You are viewing a plain text version of this content. The canonical link for it is here.

Posted to user@cassandra.apache.org by Ertio Lew <er...@gmail.com> on 2012/01/19 08:49:32 UTC

Re: Using 5-6 bytes for cassandra timestamps vs 8…

I believe the timestamps *on per column basis* are only required until
the compaction time after that it may also work if the timestamp range
could be specified globally on per SST table basis. and thus the
timestamps until compaction are only required to be measure the time
from the initialization of the new memtable to the point the column is
written to that memtable. Thus you can easily fit that time in 4
bytes.
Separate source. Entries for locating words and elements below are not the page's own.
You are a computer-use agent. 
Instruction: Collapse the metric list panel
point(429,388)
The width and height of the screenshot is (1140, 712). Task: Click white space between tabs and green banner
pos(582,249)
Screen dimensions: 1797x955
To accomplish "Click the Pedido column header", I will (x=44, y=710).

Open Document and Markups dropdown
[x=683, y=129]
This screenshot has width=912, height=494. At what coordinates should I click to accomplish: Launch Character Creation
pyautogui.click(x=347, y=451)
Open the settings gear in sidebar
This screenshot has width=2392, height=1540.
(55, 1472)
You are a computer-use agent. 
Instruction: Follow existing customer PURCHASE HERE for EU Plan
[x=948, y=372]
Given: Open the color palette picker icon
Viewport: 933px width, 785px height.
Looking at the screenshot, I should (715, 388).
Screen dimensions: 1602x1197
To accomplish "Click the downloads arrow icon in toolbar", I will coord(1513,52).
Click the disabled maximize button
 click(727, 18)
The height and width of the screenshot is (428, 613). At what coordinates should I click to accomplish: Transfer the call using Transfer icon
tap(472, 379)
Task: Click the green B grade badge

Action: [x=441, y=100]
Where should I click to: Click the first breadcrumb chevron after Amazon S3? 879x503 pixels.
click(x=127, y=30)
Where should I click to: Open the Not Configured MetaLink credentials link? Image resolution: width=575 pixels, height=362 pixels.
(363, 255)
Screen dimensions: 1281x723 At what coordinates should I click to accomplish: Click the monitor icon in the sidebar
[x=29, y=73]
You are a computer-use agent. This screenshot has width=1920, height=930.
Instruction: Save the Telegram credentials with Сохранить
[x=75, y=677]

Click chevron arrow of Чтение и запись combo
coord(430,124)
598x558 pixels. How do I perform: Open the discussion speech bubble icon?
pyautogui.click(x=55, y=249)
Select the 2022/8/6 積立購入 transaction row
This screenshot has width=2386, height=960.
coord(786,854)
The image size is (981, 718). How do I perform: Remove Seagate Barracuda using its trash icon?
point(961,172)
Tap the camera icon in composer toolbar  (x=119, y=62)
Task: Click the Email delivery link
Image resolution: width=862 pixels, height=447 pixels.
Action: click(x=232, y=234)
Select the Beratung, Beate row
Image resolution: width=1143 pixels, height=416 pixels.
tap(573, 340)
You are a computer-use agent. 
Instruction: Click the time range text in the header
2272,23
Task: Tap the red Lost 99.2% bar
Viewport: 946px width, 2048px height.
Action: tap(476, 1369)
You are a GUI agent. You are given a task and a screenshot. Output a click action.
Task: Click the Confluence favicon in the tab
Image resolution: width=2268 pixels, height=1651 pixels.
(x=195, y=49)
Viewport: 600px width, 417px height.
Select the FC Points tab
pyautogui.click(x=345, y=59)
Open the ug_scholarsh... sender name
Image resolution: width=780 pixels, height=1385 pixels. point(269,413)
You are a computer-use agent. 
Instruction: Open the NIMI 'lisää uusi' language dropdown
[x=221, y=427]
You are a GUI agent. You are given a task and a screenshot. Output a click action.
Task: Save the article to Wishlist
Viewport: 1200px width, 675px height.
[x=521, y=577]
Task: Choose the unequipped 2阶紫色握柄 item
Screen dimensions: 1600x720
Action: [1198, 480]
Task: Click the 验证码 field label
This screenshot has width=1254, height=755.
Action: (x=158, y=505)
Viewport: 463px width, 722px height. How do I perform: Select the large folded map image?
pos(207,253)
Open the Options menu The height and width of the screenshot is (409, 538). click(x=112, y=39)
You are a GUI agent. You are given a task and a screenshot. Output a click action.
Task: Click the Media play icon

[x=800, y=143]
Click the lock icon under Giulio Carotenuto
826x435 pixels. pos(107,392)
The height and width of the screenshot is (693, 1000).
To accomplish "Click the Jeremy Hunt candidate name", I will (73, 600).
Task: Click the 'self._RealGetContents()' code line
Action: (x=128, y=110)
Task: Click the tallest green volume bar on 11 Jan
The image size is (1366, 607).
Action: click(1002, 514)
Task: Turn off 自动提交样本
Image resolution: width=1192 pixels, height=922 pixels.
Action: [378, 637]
This I believe would save atleast  4 bytes overhead for each
column.

Is anything related to these overheads under consideration/ or planned
in the roadmap ?

On Tue, Sep 6, 2011 at 11:44 AM, Oleg Anastastasyev <ol...@gmail.com> wrote:
>
>>
>> I have a patch for trunk which I just have to get time to test a bit before I
> submit.
>> It is for super columns and will use the super columns timestamp as the base
> and only store variant encoded offsets in the underlying columns.
>>
>
> Could you please measure how much real benefit it brings (in real RAM
> consumption by JVM). It is hard to tell will it give noticeable results or not.
> AFAIK memory structures used for memtable consume much more memory. And 64-bit
> JVM allocates memory aligned to 64-bit word boundary. So 37% of memory
> consumption reduction looks doubtful.
>
>

Re: Using 5-6 bytes for cassandra timestamps vs 8…

Posted by Ertio Lew <er...@gmail.com>.

It wont obviously matter in case your columns are fat but in several cases,
(at least I could think of several cases) where you need to, for example,
just store an integer column name & empty column value. Thus 12 bytes for
the column where 8 bytes is just the overhead to store timestamps doesn't
look very nice. And skinny columns is a very common use-case, I believe.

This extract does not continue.